• [PETUNJUK KERJA]
A: Ringkaslah teks tentang perjalanan revolusi di Indonesia dalam dua kalimat.
B: Cetaklah tanpa perubahan bagian teks tentang perjalanan revolusi di Indonesia di antara "Kamis, 20 Januari" dan "memperjuangan kedaulatan republik.", termasuk kedua bagian itu.

Pemilu RW

Pemilu RW

Kamis, 20 Januari 2011

Islam dan Pasca Revolusi

Perjalanan Revolusi di Indonesia
Revolusi menciptakan atmosfer amarah dan ketakutan, karena itu sulit untuk berpikir jernih. Sehingga sedikit sekali tokoh yang punya konsep dan langkah strategis meyakinkan guna mengendalikan kecamuk revolusi. Saat itu, ada dua orang dengan pemikirannya yang populer kemudian dianut banyak kalangan pejuang republik: Tan Malaka dan Sutan Syahrir. Dua tokoh pergerakan kemerdekaan yang dinilai steril dari noda kolaborasi dengan Pemerintahan Fasis Jepang, meski kemudian bertentangan jalan dalam memperjuangan kedaulatan republik.
Rezim pemerintahan jepang yang sangat represif bertahan sampai tiga setengah tahun. Semua sumber daya, baik kekayaan alam maupun tenaga manusia hanya di kerahkan untuk perang “Asia Timur Raya”. Tahun demi tahun Indonesia mengalami hal yang sangat perubahan yang sangat drastic dan menyusul pada tahun 1945-1950 Indonesia telah merdeka akan tetapi Belanda ingin merebut kembali dan berkuasa di kepulauan Nusantara Indonesia. Dan akhirnya pada tahun 1949 Belanda menyerahkan kekuasaannya kepada Indonesia secara keseluruhan. Dari sinilah kelompok Islam sedikit demi sedikit memperlihatkan kekuatannya yang besar dalam diskursus politik nasional.

• [DATA MENTAH]
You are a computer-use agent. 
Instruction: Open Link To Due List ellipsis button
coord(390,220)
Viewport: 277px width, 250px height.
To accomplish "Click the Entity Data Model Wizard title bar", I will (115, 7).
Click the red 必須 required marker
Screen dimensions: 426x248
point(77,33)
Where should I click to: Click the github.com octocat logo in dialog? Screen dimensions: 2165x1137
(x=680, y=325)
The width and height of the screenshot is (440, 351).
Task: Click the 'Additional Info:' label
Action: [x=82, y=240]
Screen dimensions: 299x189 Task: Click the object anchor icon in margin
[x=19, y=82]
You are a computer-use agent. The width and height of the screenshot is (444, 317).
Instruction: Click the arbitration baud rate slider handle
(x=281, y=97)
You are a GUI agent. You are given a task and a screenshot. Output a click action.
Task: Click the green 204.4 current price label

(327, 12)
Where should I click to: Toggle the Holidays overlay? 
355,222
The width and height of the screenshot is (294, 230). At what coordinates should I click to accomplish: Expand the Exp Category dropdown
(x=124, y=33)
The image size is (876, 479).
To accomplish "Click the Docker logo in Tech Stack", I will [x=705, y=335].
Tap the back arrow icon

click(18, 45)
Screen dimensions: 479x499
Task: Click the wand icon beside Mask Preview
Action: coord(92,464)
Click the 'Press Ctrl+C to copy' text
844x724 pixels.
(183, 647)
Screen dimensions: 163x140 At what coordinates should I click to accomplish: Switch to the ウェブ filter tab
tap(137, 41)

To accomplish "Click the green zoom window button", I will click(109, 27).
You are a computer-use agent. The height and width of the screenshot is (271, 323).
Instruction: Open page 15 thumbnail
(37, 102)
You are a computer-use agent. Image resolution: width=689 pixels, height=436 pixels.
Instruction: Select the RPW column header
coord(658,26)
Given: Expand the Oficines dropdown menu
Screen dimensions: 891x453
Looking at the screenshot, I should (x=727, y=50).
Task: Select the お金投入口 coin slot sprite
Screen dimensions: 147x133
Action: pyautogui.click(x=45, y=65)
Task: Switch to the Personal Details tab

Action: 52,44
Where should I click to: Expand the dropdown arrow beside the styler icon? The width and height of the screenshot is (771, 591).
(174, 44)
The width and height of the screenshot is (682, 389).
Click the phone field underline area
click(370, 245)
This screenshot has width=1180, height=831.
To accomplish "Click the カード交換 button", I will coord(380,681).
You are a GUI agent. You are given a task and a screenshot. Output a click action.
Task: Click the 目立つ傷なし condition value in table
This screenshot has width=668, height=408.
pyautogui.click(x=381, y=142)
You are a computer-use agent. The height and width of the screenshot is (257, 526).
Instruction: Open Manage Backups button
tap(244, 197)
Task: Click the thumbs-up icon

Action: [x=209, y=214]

• [KUNCI JAWABAN]
A: Di tengah revolusi yang penuh amarah dan ketakutan, pemikiran Tan Malaka dan Sutan Syahrir menjadi populer dan dianut banyak pejuang republik, meskipun keduanya kemudian berbeda jalan dalam memperjuangkan kedaulatan. Setelah pendudukan Jepang yang represif selama tiga setengah tahun dan upaya Belanda merebut kembali Nusantara, Belanda menyerahkan kekuasaannya pada tahun 1949, dan sejak itu kelompok Islam sedikit demi sedikit memperlihatkan kekuatannya dalam diskursus politik nasional.

B:
Kamis, 20 Januari 2011

Islam dan Pasca Revolusi

Perjalanan Revolusi di Indonesia
Revolusi menciptakan atmosfer amarah dan ketakutan, karena itu sulit untuk berpikir jernih. Sehingga sedikit sekali tokoh yang punya konsep dan langkah strategis meyakinkan guna mengendalikan kecamuk revolusi. Saat itu, ada dua orang dengan pemikirannya yang populer kemudian dianut banyak kalangan pejuang republik: Tan Malaka dan Sutan Syahrir. Dua tokoh pergerakan kemerdekaan yang dinilai steril dari noda kolaborasi dengan Pemerintahan Fasis Jepang, meski kemudian bertentangan jalan dalam memperjuangan kedaulatan republik.